>> begin
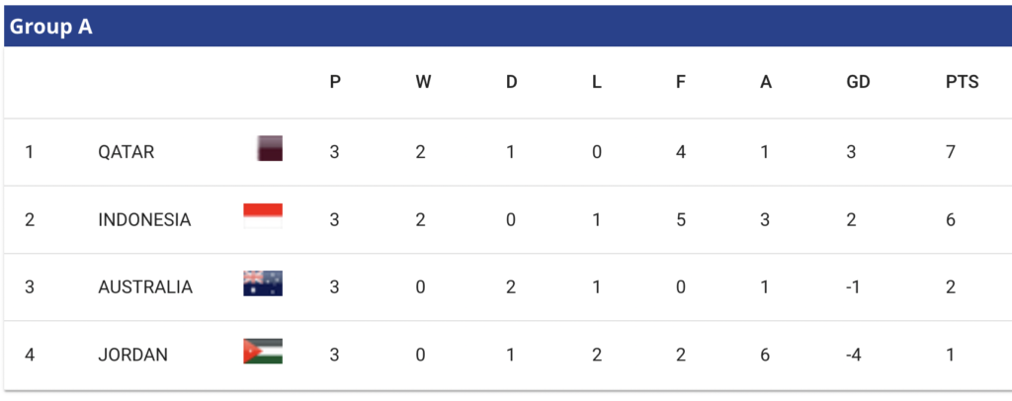Screen dimensions: 1012x401
Task: Open the INDONESIA team link
Action: point(144,220)
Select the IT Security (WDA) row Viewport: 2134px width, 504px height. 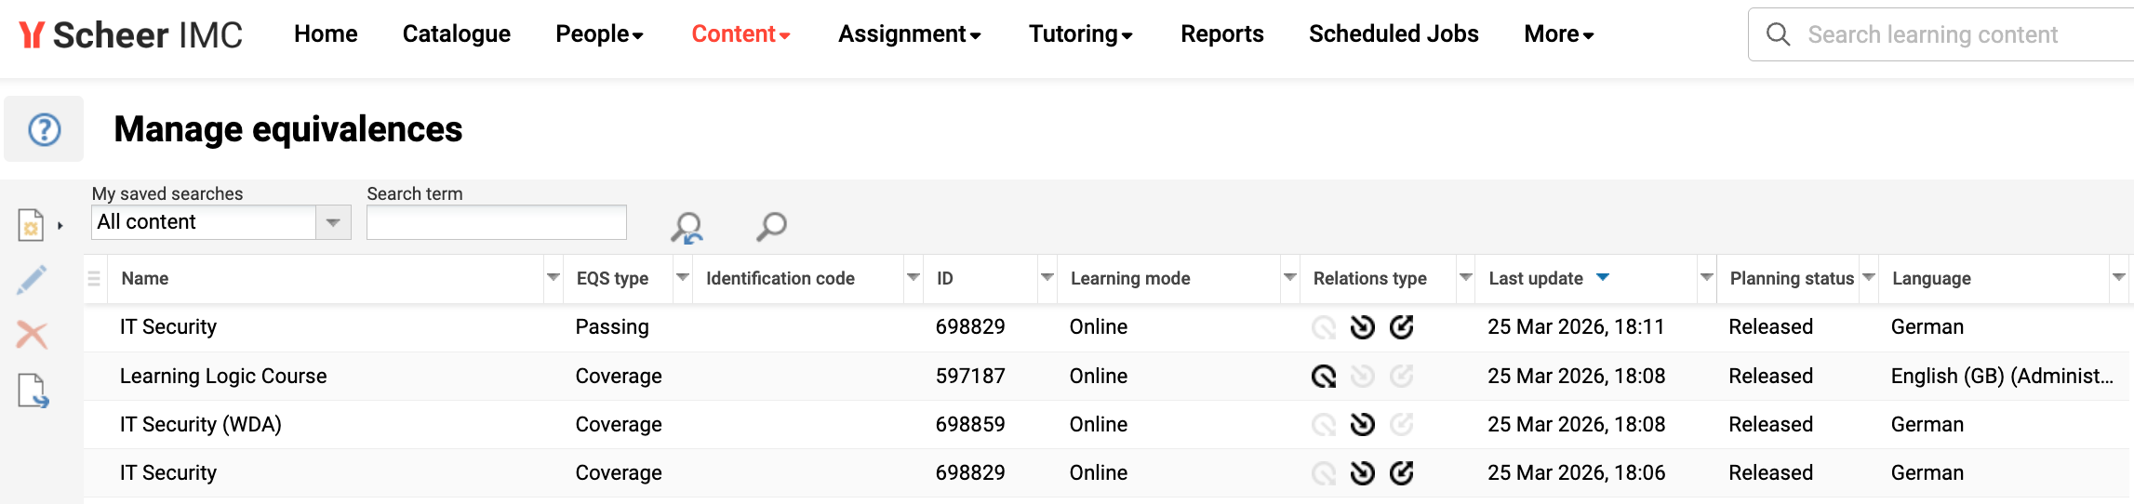(201, 425)
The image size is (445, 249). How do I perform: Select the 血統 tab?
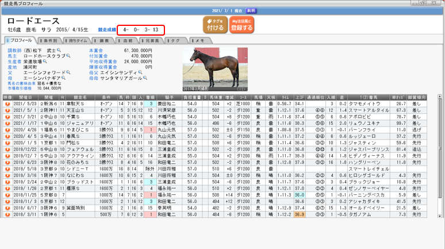point(126,41)
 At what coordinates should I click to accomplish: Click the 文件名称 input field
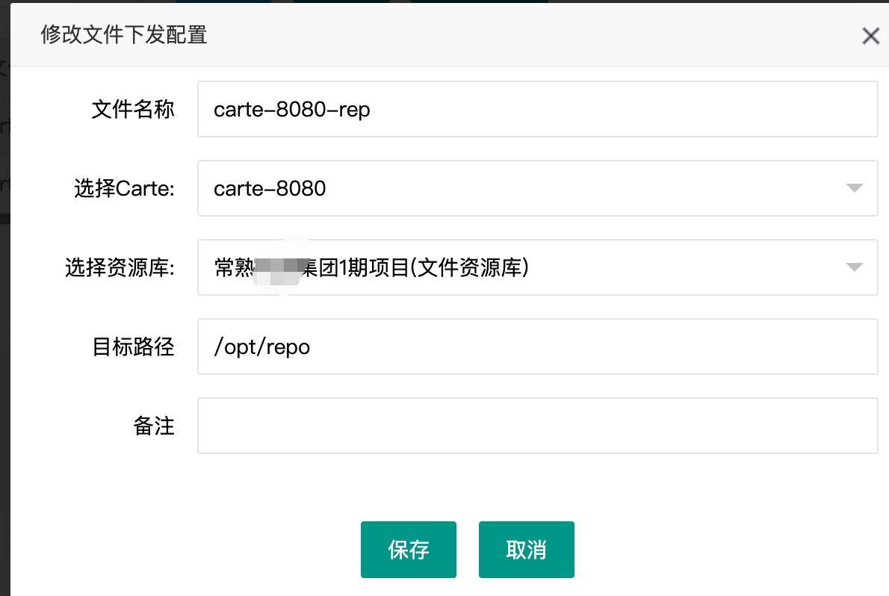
>> end
### Exercise prompt
Please return the stretch of the entries from the line containing "The image size" through the end of the entries, both ends included, copied word for word, with the pictures left out.

### Answer for the task
The image size is (445, 249). How do I perform: Select the 血統 tab?
point(126,41)
 At what coordinates should I click to accomplish: Click the 文件名称 input field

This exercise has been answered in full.